> **TASK STATEMENT**
Go through the records and extract every line with the word "computer".

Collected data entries
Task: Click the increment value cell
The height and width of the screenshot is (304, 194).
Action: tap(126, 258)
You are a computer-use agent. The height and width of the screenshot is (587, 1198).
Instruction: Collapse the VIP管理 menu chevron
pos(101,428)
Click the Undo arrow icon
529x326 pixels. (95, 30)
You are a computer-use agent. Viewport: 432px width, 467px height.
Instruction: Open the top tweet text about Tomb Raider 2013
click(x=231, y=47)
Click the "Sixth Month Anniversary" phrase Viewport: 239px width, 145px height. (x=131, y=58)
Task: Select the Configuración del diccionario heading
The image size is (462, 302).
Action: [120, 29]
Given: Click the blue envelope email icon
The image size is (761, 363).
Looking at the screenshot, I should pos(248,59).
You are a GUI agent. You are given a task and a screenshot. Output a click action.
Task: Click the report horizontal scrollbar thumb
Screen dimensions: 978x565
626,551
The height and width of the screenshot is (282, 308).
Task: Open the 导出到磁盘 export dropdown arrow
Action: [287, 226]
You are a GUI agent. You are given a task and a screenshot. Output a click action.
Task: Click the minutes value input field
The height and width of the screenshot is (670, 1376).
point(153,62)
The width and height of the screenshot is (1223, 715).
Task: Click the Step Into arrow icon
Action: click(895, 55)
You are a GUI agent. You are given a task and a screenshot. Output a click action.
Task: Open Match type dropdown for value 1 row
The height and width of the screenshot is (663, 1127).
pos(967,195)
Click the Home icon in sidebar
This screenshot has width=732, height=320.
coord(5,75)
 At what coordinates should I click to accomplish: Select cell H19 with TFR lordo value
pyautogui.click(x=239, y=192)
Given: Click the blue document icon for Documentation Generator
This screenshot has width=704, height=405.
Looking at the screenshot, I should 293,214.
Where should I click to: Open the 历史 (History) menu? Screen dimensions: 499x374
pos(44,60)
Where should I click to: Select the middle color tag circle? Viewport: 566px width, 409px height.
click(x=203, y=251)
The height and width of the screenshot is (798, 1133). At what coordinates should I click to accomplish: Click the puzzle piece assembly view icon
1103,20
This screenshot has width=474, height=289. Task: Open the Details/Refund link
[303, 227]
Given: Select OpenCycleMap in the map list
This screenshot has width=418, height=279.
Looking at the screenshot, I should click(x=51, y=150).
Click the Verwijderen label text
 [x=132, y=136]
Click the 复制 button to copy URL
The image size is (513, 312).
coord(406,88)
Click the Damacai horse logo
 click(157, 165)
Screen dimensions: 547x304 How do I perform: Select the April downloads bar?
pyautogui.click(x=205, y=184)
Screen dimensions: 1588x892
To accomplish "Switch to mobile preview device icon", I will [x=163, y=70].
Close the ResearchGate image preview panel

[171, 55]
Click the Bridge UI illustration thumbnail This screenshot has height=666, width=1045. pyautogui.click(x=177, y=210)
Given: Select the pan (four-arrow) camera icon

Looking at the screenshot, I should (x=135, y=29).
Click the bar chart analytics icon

> **ANSWER SECTION**
You are a computer-use agent. The height and width of the screenshot is (587, 1198).
You are a computer-use agent. Viewport: 432px width, 467px height.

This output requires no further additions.